Litvak is one of nine students graduating this spring from the university's extension campus in Suwon, South Korea. Having moved back to Pittsburgh in April, Litvak could choose to attend a June 12 graduation ceremony in Suwon or an April 30 ceremony at Simpson's Redding campus.
"She returned to the U.S. well before her cohort classmates finished their school year, yet felt such a strong bond to Simpson University and didn't want to miss out on participating in a graduation ceremony," said Dr. Richard Harris, associate dean of Simpson's School of Education. "We were thrilled that she came to Redding."
Simpson University launched an international cohort in fall 2008, becoming the only Western university to offer an on-site Master of Arts in Education program in South Korea. Six School of Education professors take turns traveling overseas to teach, using classrooms at the Gyeonggi Suwon International School. Many of their students are teachers from the K-12 international school.
Litvak, who taught in a Korean national school, offered a unique perspective, Dr. Harris said.

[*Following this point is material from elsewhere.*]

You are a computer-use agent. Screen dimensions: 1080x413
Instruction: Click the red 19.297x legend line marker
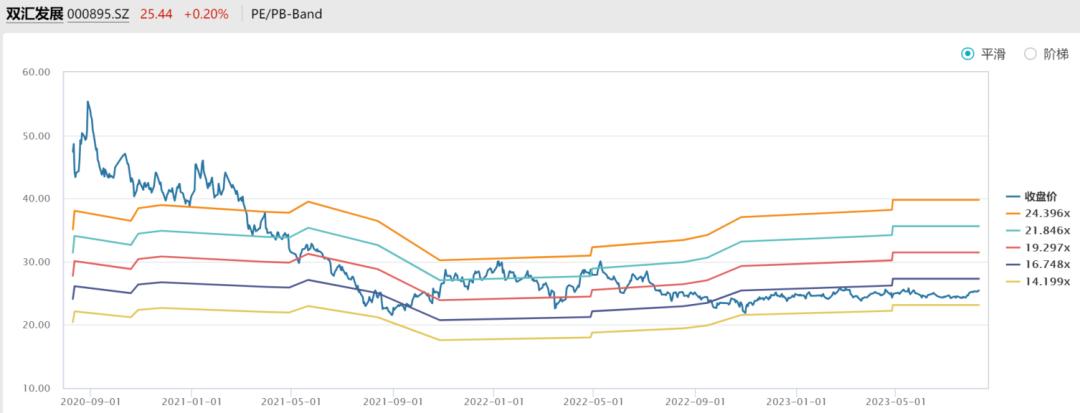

"She was an incredible resource for her fellow students as we learned much about the educational opportunities for the majority of Korean children," he said.
After two years with the Peace Corps in West Africa, Litvak moved to Korea in 2006 for a job teaching English to kindergarten and elementary students. She wasn't expecting to fall in love with teaching.
"What started off as being something I did to earn more money turned out to be something I really enjoyed doing," she said.
She transferred to a full-time job teaching English to middle-school students in Seoul. There, she learned about Simpson's M.A. in Education program from a friend.
"There are not a lot of educational opportunities available to people overseas except online programs, so I think it's wonderful that Simpson offers this," Litvak said.
She emailed Dr. Harris to learn more and was surprised to get a quick response saying he was in Seoul at the time.
"It was a bit serendipitous," she said.
They met to discuss the program, and Litvak enrolled. Since a two-year cohort had just begun, Harris agreed to teach her the first course so she could join up with the group soon after.
"The classes were valuable, but the best thing was the professors," said Litvak, who is pursuing job opportunities in curriculum development. "They made huge commitments to travel back and forth. They made it worthwhile for us and allowed us to grow personally and professionally."
Since Simpson University's Korea program began nearly three years ago, 17 students from two cohorts have completed the program. A third cohort (of 14 students) began in August 2010 and those students will graduate in June 2012. A fourth cohort will begin this August and plans to launch a fifth cohort in August 2012 are developing.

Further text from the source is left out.